Hacker News new | ask | show | jobs
by raggi 732 days ago
Serious Sam was always a killer LAN party game. Not necessarily because it was the sexiest title of the day, or what anyone had planned. Serious Sam won the LAN party because even when every other game died under some driver issue, thermal issue, update problem, whatever, you’d load Serious Sam and it would just work. This continued through the later series too, hell of someone’s machine was completely dead in the water it would also reliably split screen and handled input well enough for split peripherals. The systemic parts of the game were truly exceptional on the reliability axis.
3 comments

Serious Sam looked amazing for the shitty hardware it would run (FAST) on.

On a similar note, Counter-Strike never looked good, but was popular for a long time because it ran great on toaster PCs

Counter-Strike was/is popular because gameplay is awesome. Players stayed long enough that even "toaster PCs" could run the engine. It was never "cutting edge" even after major upgrades.
It was popular because it was fun.
I think this also explains the continued success of World of Warcraft.
There's a lot to be said for "good enough".
Also, the many speaker sound of “aaaaaaaaaaaaah” was delightful
I remember getting through some battle and coming on a room FULL of ammo of every kind.
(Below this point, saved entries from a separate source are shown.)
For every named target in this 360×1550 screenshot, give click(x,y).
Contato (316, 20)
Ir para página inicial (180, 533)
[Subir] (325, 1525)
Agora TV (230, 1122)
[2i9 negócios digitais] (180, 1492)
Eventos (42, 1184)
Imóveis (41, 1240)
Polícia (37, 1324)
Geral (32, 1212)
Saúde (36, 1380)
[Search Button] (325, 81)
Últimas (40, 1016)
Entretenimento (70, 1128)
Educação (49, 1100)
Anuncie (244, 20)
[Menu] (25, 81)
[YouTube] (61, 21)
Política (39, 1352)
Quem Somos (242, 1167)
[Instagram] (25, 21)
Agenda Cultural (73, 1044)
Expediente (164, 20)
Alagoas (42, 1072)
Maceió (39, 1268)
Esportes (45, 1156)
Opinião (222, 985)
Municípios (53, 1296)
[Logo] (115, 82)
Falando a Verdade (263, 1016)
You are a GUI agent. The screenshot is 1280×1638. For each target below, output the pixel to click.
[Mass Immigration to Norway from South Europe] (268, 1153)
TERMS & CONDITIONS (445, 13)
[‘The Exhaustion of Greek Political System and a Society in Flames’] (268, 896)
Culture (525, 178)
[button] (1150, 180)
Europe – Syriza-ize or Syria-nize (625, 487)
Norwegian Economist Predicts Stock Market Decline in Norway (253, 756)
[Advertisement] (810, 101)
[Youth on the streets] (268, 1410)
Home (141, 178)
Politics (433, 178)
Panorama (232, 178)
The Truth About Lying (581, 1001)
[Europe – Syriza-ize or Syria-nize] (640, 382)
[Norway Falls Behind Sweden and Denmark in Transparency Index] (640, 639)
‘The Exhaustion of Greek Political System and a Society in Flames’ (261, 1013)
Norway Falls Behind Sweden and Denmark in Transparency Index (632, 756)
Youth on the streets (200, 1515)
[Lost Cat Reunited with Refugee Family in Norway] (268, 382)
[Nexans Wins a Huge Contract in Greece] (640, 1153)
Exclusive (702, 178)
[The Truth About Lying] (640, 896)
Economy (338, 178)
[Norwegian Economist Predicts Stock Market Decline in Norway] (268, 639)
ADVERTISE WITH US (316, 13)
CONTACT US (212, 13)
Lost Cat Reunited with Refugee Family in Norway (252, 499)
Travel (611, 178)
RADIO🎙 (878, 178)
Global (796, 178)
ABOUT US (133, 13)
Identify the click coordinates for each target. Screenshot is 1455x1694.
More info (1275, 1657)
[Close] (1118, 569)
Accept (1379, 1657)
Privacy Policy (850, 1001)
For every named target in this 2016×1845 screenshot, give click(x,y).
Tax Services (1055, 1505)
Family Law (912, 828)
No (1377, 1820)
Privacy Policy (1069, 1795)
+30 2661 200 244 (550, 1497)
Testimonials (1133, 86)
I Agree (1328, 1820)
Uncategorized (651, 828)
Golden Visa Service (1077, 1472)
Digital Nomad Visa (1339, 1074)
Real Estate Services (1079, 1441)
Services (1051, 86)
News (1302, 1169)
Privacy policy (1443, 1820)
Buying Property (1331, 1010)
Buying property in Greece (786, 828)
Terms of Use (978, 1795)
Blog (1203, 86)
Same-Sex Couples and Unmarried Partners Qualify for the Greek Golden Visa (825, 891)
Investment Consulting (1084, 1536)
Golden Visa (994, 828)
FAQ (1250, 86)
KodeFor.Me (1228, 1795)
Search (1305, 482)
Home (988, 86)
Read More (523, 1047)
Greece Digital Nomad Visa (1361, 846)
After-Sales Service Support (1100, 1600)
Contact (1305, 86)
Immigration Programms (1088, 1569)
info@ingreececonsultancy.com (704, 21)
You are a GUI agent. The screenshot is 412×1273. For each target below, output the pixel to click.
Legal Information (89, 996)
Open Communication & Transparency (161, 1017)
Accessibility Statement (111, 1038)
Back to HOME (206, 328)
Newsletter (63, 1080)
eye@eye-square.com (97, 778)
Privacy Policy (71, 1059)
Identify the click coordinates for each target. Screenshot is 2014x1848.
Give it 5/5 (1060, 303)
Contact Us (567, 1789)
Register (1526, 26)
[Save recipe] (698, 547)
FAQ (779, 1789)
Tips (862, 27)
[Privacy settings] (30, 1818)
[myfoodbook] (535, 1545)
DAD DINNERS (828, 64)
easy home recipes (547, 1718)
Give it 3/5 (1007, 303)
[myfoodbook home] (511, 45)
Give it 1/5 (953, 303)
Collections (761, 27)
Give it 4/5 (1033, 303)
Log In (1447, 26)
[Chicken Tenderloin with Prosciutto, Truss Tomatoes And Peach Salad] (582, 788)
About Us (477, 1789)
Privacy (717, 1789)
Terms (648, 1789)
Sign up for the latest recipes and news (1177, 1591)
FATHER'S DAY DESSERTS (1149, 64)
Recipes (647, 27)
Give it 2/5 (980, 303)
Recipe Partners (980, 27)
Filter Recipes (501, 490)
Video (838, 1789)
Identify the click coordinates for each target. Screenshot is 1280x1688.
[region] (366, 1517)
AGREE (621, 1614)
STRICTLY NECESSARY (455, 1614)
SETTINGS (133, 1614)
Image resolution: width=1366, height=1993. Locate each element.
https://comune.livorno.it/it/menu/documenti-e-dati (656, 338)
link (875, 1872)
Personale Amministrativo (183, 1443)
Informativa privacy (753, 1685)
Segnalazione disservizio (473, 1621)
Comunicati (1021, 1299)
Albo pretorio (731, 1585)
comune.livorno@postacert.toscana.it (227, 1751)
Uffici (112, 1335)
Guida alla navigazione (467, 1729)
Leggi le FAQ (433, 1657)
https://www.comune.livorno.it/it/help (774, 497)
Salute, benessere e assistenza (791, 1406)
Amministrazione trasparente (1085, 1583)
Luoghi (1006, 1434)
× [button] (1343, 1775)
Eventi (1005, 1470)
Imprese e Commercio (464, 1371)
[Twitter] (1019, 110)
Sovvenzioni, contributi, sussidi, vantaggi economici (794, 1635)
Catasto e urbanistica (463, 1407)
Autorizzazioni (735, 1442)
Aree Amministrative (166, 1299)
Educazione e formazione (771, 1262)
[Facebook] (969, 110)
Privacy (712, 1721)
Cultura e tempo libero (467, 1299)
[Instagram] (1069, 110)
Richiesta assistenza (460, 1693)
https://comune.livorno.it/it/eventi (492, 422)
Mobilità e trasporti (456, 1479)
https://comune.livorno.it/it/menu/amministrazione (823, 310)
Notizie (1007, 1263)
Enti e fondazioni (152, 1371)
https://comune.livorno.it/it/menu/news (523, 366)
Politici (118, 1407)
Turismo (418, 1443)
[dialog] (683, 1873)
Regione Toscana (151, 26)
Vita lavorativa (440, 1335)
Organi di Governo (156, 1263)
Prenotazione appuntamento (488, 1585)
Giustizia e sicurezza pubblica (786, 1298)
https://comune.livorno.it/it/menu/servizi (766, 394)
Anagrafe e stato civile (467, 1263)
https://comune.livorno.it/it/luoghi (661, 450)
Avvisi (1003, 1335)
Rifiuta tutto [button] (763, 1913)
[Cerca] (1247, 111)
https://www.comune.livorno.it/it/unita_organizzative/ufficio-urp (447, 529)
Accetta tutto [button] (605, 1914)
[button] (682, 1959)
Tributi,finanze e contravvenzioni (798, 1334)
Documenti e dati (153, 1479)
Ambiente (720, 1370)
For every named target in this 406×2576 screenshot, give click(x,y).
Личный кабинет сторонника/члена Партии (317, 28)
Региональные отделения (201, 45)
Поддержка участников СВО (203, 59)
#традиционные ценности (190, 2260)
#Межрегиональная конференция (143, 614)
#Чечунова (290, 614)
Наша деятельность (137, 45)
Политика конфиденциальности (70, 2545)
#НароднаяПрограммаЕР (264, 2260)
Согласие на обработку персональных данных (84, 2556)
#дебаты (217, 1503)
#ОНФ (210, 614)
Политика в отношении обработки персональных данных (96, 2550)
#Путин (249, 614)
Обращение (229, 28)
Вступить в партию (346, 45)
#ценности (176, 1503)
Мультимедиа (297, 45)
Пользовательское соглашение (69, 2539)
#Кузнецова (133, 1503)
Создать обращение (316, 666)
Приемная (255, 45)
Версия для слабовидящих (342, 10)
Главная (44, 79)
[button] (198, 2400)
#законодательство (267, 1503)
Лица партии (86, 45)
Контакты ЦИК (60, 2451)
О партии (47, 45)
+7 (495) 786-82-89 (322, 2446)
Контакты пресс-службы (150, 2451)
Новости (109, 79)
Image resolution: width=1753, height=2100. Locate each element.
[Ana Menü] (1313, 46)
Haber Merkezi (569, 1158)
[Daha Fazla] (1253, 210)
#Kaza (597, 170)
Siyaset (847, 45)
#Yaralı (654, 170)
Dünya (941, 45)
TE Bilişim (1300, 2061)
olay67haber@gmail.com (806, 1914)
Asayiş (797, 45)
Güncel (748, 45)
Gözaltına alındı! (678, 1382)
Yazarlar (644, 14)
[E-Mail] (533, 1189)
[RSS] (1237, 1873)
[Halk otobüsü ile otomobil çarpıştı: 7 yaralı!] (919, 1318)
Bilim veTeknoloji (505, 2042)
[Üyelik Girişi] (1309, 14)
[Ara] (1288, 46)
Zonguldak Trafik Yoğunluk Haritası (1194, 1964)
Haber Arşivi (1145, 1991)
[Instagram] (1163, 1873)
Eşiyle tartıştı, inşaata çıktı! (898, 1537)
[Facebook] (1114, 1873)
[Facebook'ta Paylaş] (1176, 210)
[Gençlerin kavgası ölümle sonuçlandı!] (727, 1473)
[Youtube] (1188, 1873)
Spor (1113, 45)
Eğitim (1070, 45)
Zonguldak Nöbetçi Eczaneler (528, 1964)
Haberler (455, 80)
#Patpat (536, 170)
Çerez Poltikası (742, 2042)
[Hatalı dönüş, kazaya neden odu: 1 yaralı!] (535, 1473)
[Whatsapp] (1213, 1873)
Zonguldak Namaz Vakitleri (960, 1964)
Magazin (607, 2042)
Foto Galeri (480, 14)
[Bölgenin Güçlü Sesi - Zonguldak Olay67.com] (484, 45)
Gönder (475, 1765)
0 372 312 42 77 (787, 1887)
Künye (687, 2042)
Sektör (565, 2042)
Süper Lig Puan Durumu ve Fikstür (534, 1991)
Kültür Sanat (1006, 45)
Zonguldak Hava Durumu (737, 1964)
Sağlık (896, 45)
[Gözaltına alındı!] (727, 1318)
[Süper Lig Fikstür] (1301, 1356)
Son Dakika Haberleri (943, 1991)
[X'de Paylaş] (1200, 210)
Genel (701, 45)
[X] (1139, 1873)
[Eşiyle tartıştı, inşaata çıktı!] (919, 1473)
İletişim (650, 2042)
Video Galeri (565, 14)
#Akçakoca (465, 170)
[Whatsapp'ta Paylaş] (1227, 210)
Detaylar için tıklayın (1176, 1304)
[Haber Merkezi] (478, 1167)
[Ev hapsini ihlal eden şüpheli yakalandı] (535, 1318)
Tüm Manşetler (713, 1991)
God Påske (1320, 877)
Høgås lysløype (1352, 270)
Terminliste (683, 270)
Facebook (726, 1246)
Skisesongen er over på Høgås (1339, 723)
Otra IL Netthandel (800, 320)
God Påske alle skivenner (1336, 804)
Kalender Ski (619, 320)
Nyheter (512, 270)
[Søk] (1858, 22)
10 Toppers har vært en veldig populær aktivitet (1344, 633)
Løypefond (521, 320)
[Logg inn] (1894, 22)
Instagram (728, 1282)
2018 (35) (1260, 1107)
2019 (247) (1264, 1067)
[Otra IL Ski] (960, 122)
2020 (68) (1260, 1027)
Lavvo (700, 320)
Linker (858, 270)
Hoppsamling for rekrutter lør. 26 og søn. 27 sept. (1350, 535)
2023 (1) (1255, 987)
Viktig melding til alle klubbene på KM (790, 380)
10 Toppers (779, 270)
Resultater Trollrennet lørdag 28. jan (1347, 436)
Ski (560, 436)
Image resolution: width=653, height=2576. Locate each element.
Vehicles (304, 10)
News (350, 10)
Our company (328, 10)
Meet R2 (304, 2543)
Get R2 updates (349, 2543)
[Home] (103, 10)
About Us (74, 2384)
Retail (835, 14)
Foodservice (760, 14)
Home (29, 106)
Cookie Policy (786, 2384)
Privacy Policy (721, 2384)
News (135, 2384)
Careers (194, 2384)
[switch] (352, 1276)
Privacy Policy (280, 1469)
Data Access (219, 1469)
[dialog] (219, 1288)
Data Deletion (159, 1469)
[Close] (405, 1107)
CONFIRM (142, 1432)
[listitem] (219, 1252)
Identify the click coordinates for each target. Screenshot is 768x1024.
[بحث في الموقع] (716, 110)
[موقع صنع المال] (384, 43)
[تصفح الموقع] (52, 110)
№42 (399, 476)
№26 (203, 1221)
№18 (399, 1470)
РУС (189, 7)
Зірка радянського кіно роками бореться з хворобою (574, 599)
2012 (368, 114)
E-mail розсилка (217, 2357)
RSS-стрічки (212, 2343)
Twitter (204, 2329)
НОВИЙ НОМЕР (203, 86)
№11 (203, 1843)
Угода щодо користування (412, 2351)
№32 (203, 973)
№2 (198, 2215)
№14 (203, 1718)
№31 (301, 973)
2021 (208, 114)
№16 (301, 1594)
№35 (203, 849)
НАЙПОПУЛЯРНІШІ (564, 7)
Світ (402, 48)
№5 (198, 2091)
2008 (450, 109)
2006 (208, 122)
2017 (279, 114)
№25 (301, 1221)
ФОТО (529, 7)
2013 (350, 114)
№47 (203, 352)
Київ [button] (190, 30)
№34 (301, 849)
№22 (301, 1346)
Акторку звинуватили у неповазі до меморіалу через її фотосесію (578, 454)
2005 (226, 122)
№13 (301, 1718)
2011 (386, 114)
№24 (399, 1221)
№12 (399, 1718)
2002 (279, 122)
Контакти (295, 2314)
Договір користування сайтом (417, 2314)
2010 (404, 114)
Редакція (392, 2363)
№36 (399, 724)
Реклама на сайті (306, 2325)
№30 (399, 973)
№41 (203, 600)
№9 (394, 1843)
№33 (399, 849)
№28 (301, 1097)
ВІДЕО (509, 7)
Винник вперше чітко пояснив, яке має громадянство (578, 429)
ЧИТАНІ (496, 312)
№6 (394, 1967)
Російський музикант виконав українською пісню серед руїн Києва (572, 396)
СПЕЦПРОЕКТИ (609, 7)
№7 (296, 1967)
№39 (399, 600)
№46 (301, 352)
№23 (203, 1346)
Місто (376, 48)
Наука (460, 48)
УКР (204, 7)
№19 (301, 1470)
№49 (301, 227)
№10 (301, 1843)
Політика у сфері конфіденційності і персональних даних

First time, it was awesome. But gradually ammo caches started making me say "Yikes!"
noone's mentioned the gargantuan size of the bosses!

playing co-op, running with your mates across the plains, blasting rocket trails into the distant horizon across the gorgeous clear blue skies at the biggest boss you've ever seen, with the pumping music thumping the whole way through, while you're trying to fend off what feels like hundreds of mobs ... I don't think I've experienced anything of that scale and intensity since ... one of my greatest of all time

lol, that's right!

"Wait, that guys is taller than BUILDINGS!"

Also every time you find a secret with some nice loot you just know that once you turn around it's going to spawn some more "presents" on you.
"aaaaaaaaaaaaah, yourself" was the best response.
In the late 90s, I managed the EA Tech Support website. The support/QA* teams would have massive after-hours gaming sessions playing Serious Sam. It was the only FPS that ran consistently on our work PCs, and it was a ton of fun.

* At least at that time, EA QA and Tech Support had a lot of overlap; support guys would be come in-house beta testers in the Summer when they were trying to get games done for the holidays and do Tech Support in the Winter around Christmas when the calls went up.